▶ [WHAT IS EXPECTED]:
If a line in the data has the string "agent", please show it.

▶ [DATA FOR THE TASK]:
------------------------------------
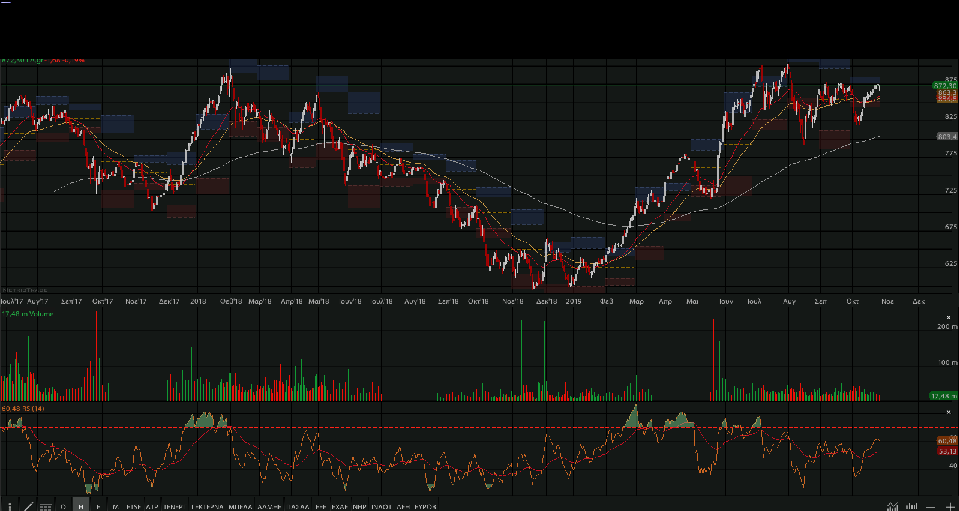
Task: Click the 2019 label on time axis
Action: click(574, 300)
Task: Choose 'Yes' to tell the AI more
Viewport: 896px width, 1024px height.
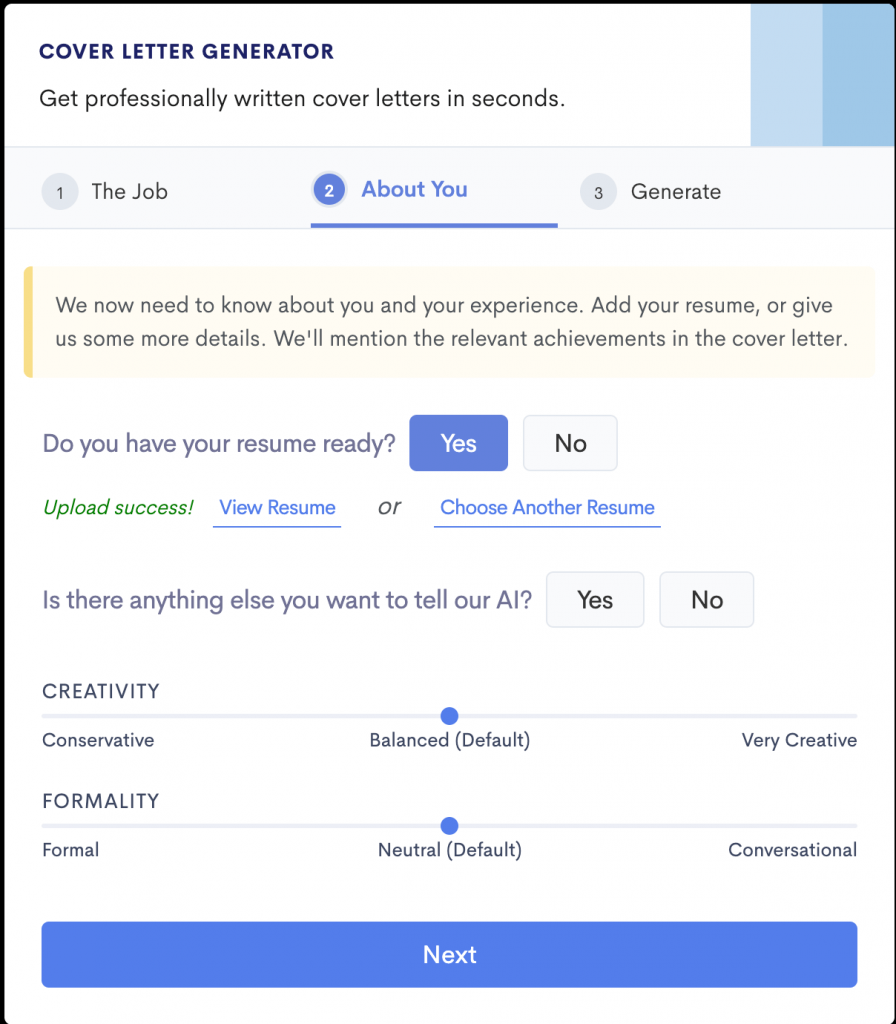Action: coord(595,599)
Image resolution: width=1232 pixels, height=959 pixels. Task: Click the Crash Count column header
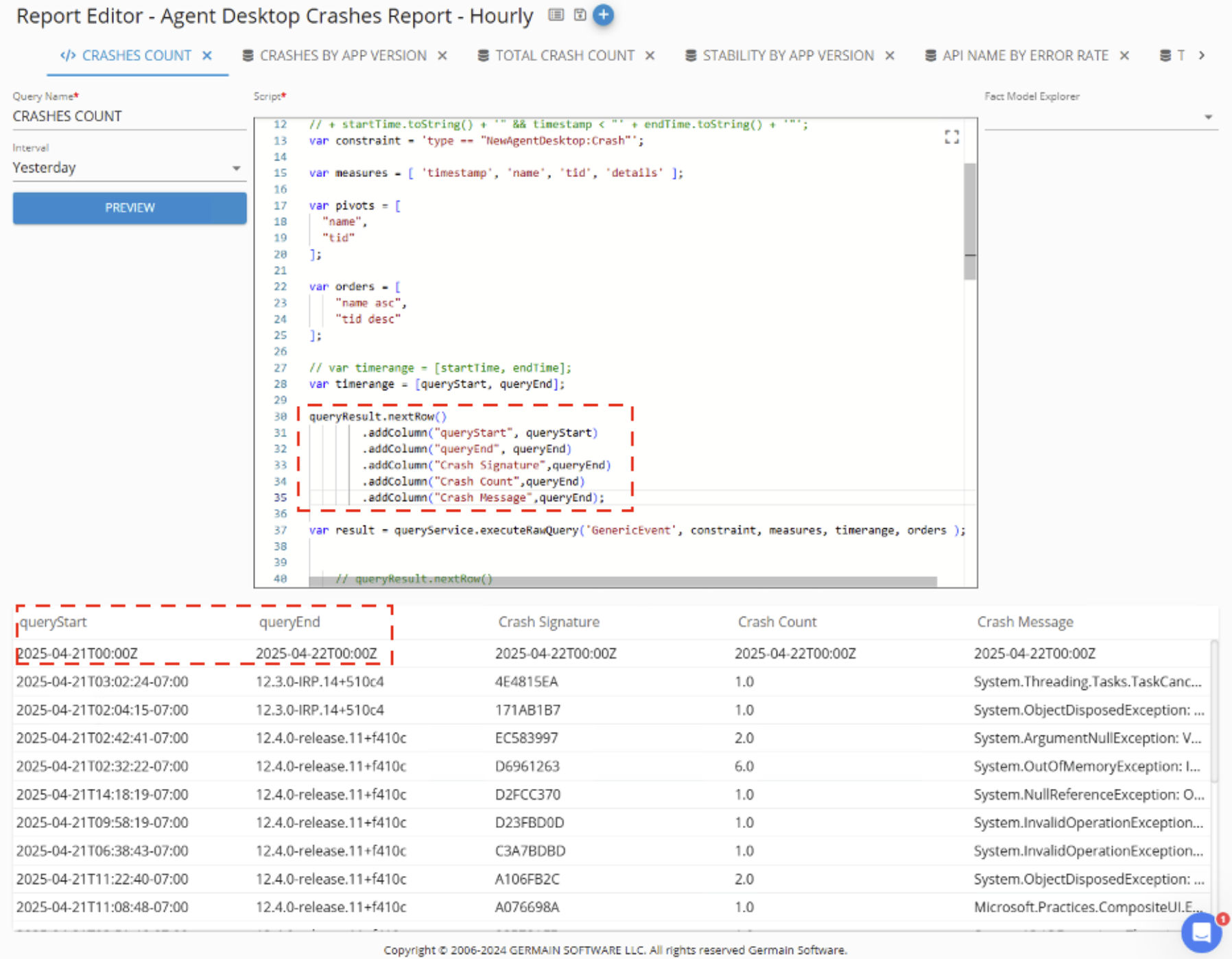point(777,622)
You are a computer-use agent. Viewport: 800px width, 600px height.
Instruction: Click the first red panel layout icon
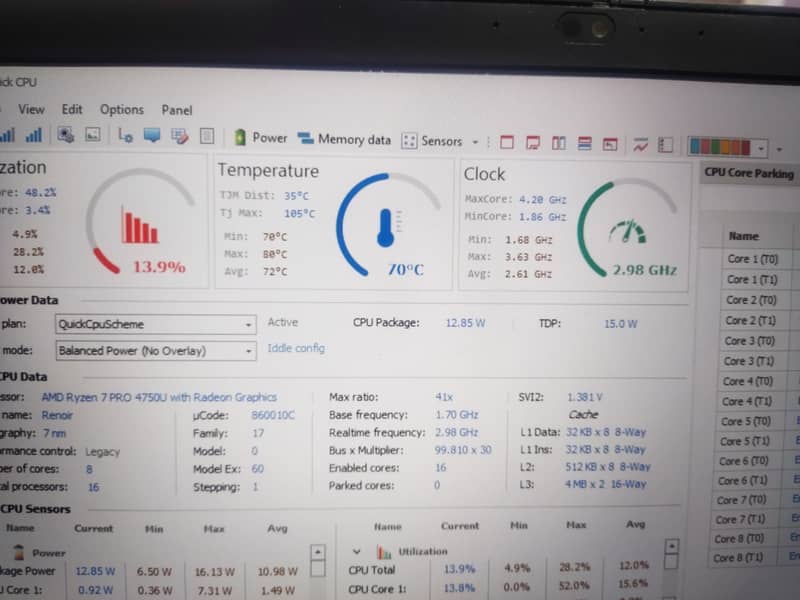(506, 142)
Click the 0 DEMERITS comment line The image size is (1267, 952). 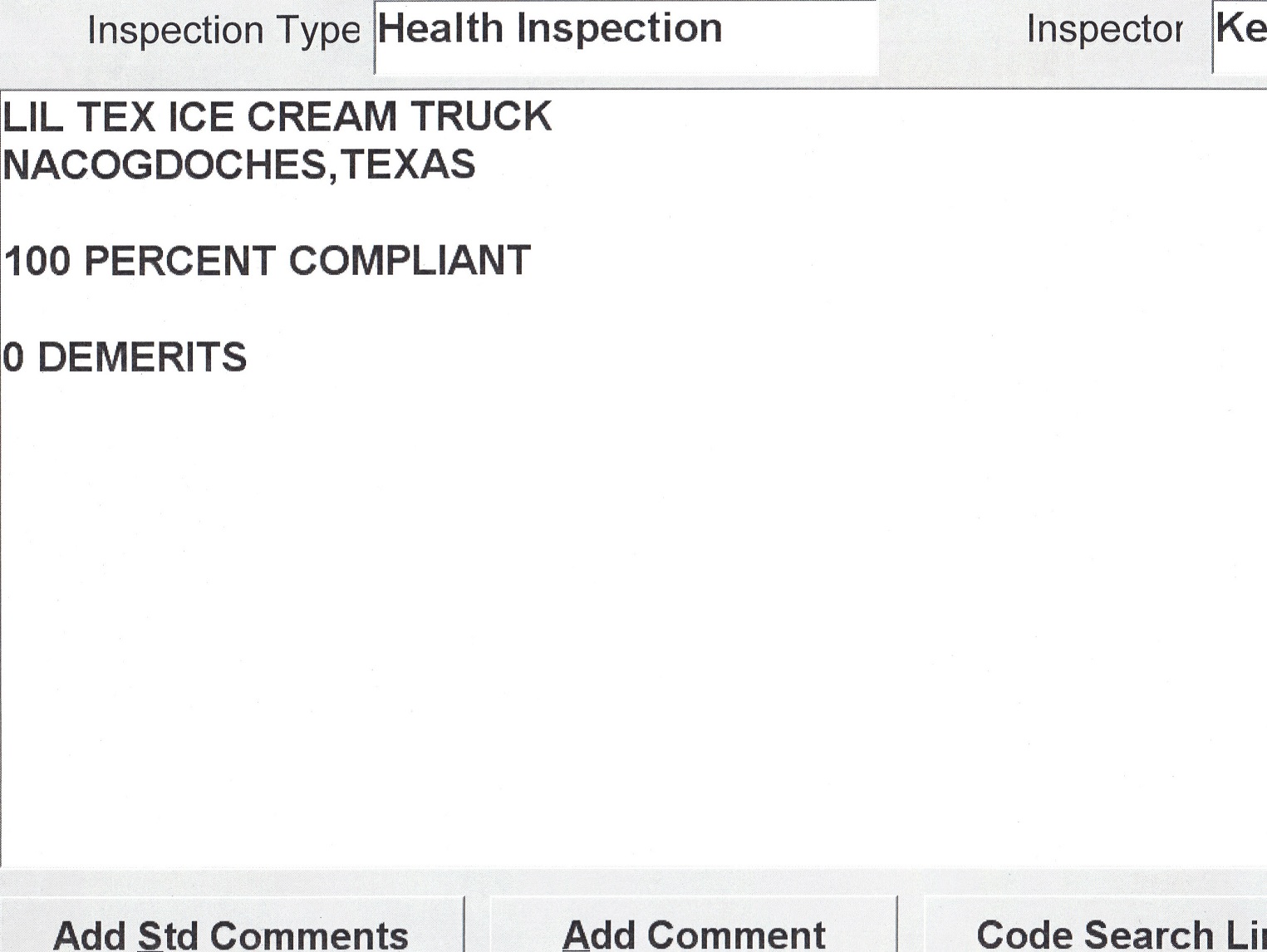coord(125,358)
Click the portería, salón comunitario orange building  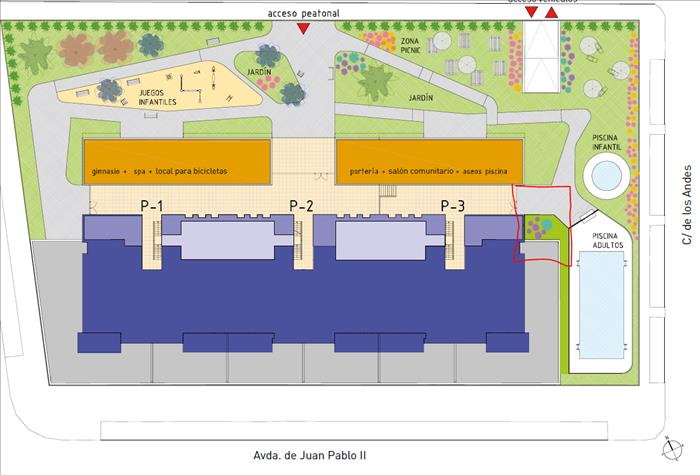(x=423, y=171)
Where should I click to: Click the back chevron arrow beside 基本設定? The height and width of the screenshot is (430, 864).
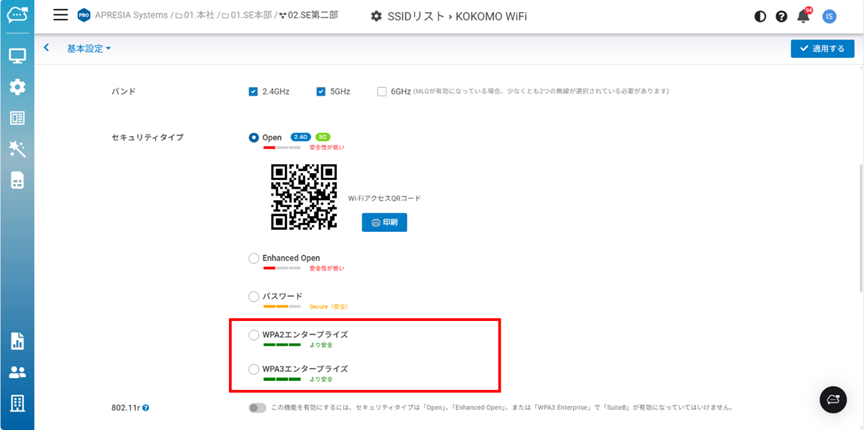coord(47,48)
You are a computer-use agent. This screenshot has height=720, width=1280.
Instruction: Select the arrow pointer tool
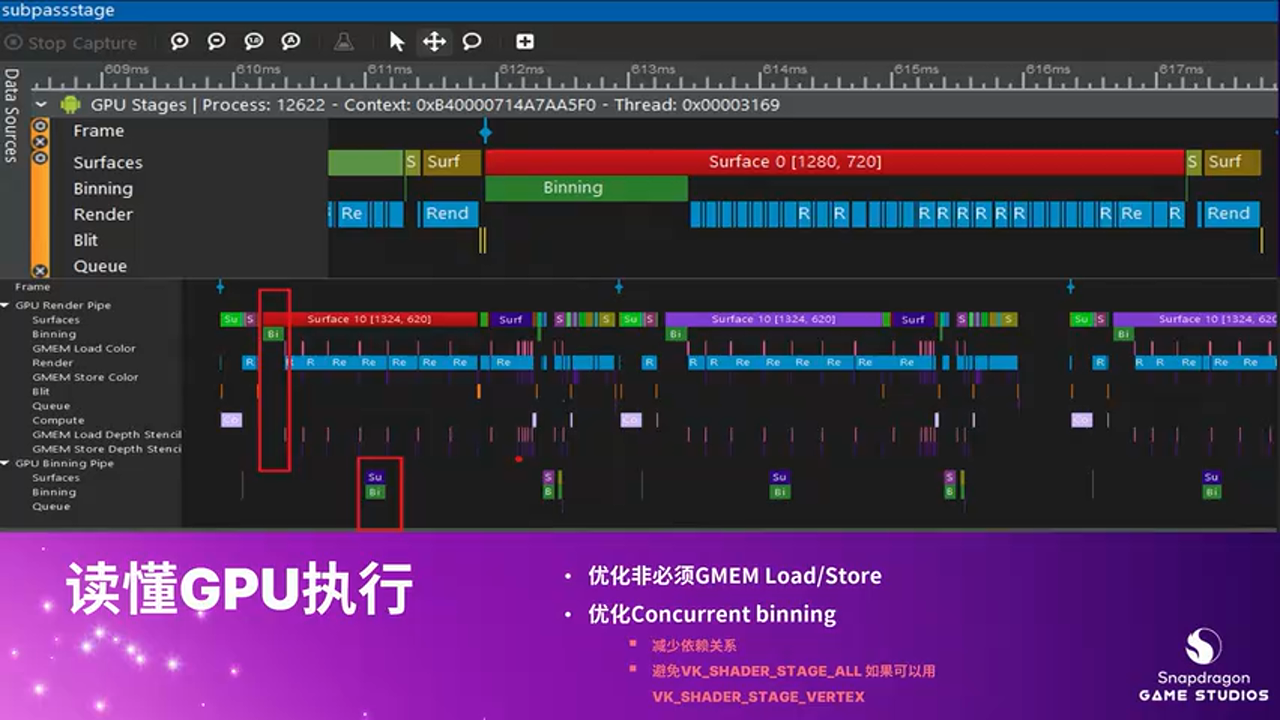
------------------------------------
▶ [TASK OUTPUT]:
You are a computer-use agent. Viewport: 800px width, 600px height.
You are a computer-use agent. This screenshot has height=720, width=1280.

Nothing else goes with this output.